• Records for the task:
— START —

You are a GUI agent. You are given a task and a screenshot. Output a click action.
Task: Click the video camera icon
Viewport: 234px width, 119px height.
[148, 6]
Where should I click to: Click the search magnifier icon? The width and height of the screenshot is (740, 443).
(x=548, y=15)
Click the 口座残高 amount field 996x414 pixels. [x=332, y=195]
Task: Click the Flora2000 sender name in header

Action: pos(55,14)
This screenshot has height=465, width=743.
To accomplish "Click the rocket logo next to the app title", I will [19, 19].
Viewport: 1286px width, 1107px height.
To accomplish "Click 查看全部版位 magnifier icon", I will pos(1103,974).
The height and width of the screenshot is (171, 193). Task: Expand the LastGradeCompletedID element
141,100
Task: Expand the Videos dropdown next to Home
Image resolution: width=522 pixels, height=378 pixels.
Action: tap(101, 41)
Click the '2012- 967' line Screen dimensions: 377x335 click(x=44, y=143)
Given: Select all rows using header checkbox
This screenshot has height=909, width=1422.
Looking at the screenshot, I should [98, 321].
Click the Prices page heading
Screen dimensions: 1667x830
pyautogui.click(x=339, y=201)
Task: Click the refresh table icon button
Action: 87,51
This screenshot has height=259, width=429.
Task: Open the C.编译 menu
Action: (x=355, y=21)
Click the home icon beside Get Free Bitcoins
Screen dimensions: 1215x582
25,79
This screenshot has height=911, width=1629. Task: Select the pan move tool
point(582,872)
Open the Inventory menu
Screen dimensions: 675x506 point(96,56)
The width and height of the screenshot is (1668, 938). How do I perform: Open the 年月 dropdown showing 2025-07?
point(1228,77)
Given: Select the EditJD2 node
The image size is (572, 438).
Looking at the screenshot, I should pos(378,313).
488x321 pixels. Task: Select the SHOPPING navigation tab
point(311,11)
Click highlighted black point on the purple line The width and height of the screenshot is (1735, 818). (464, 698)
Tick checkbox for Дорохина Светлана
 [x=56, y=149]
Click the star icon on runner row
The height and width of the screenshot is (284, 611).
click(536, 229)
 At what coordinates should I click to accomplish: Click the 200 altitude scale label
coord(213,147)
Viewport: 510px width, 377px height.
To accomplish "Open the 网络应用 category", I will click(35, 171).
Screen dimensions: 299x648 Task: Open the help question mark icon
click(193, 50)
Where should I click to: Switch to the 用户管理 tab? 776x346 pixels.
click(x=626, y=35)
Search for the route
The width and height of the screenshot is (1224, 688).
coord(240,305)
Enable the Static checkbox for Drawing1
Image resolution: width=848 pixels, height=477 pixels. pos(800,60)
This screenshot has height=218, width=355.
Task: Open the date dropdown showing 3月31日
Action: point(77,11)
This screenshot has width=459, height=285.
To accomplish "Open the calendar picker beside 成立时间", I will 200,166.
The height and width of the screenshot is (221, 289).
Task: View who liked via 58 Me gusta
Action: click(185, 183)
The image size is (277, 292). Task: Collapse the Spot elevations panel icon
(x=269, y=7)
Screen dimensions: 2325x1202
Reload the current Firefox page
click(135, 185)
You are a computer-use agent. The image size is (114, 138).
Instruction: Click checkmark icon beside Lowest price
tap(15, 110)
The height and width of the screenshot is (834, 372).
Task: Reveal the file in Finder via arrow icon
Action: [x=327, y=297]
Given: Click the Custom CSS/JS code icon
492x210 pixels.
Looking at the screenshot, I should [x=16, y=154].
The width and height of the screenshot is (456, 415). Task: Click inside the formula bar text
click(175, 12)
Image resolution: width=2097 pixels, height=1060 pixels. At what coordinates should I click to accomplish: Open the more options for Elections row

— END —

Please lay out every line of the items above as a Markdown table with two columns, "Row" and "Line": number each row and put the line's text beside it. Leave out blank lines.

| Row | Line |
|---|---|
| 1 | You are a GUI agent. You are given a task and a screenshot. Output a click action. |
| 2 | Task: Click the video camera icon |
| 3 | Viewport: 234px width, 119px height. |
| 4 | [148, 6] |
| 5 | Where should I click to: Click the search magnifier icon? The width and height of the screenshot is (740, 443). |
| 6 | (x=548, y=15) |
| 7 | Click the 口座残高 amount field 996x414 pixels. [x=332, y=195] |
| 8 | Task: Click the Flora2000 sender name in header |
| 9 | Action: pos(55,14) |
| 10 | This screenshot has height=465, width=743. |
| 11 | To accomplish "Click the rocket logo next to the app title", I will [19, 19]. |
| 12 | Viewport: 1286px width, 1107px height. |
| 13 | To accomplish "Click 查看全部版位 magnifier icon", I will pos(1103,974). |
| 14 | The height and width of the screenshot is (171, 193). Task: Expand the LastGradeCompletedID element |
| 15 | 141,100 |
| 16 | Task: Expand the Videos dropdown next to Home |
| 17 | Image resolution: width=522 pixels, height=378 pixels. |
| 18 | Action: tap(101, 41) |
| 19 | Click the '2012- 967' line Screen dimensions: 377x335 click(x=44, y=143) |
| 20 | Given: Select all rows using header checkbox |
| 21 | This screenshot has height=909, width=1422. |
| 22 | Looking at the screenshot, I should [98, 321]. |
| 23 | Click the Prices page heading |
| 24 | Screen dimensions: 1667x830 |
| 25 | pyautogui.click(x=339, y=201) |
| 26 | Task: Click the refresh table icon button |
| 27 | Action: 87,51 |
| 28 | This screenshot has height=259, width=429. |
| 29 | Task: Open the C.编译 menu |
| 30 | Action: (x=355, y=21) |
| 31 | Click the home icon beside Get Free Bitcoins |
| 32 | Screen dimensions: 1215x582 |
| 33 | 25,79 |
| 34 | This screenshot has height=911, width=1629. Task: Select the pan move tool |
| 35 | point(582,872) |
| 36 | Open the Inventory menu |
| 37 | Screen dimensions: 675x506 point(96,56) |
| 38 | The width and height of the screenshot is (1668, 938). How do I perform: Open the 年月 dropdown showing 2025-07? |
| 39 | point(1228,77) |
| 40 | Given: Select the EditJD2 node |
| 41 | The image size is (572, 438). |
| 42 | Looking at the screenshot, I should pos(378,313). |
| 43 | 488x321 pixels. Task: Select the SHOPPING navigation tab |
| 44 | point(311,11) |
| 45 | Click highlighted black point on the purple line The width and height of the screenshot is (1735, 818). (464, 698) |
| 46 | Tick checkbox for Дорохина Светлана |
| 47 |  [x=56, y=149] |
| 48 | Click the star icon on runner row |
| 49 | The height and width of the screenshot is (284, 611). |
| 50 | click(536, 229) |
| 51 |  At what coordinates should I click to accomplish: Click the 200 altitude scale label |
| 52 | coord(213,147) |
| 53 | Viewport: 510px width, 377px height. |
| 54 | To accomplish "Open the 网络应用 category", I will click(35, 171). |
| 55 | Screen dimensions: 299x648 Task: Open the help question mark icon |
| 56 | click(193, 50) |
| 57 | Where should I click to: Switch to the 用户管理 tab? 776x346 pixels. |
| 58 | click(x=626, y=35) |
| 59 | Search for the route |
| 60 | The width and height of the screenshot is (1224, 688). |
| 61 | coord(240,305) |
| 62 | Enable the Static checkbox for Drawing1 |
| 63 | Image resolution: width=848 pixels, height=477 pixels. pos(800,60) |
| 64 | This screenshot has height=218, width=355. |
| 65 | Task: Open the date dropdown showing 3月31日 |
| 66 | Action: point(77,11) |
| 67 | This screenshot has width=459, height=285. |
| 68 | To accomplish "Open the calendar picker beside 成立时间", I will 200,166. |
| 69 | The height and width of the screenshot is (221, 289). |
| 70 | Task: View who liked via 58 Me gusta |
| 71 | Action: click(185, 183) |
| 72 | The image size is (277, 292). Task: Collapse the Spot elevations panel icon |
| 73 | (x=269, y=7) |
| 74 | Screen dimensions: 2325x1202 |
| 75 | Reload the current Firefox page |
| 76 | click(135, 185) |
| 77 | You are a computer-use agent. The image size is (114, 138). |
| 78 | Instruction: Click checkmark icon beside Lowest price |
| 79 | tap(15, 110) |
| 80 | The height and width of the screenshot is (834, 372). |
| 81 | Task: Reveal the file in Finder via arrow icon |
| 82 | Action: [x=327, y=297] |
| 83 | Given: Click the Custom CSS/JS code icon |
| 84 | 492x210 pixels. |
| 85 | Looking at the screenshot, I should [x=16, y=154]. |
| 86 | The width and height of the screenshot is (456, 415). Task: Click inside the formula bar text |
| 87 | click(175, 12) |
| 88 | Image resolution: width=2097 pixels, height=1060 pixels. At what coordinates should I click to accomplish: Open the more options for Elections row |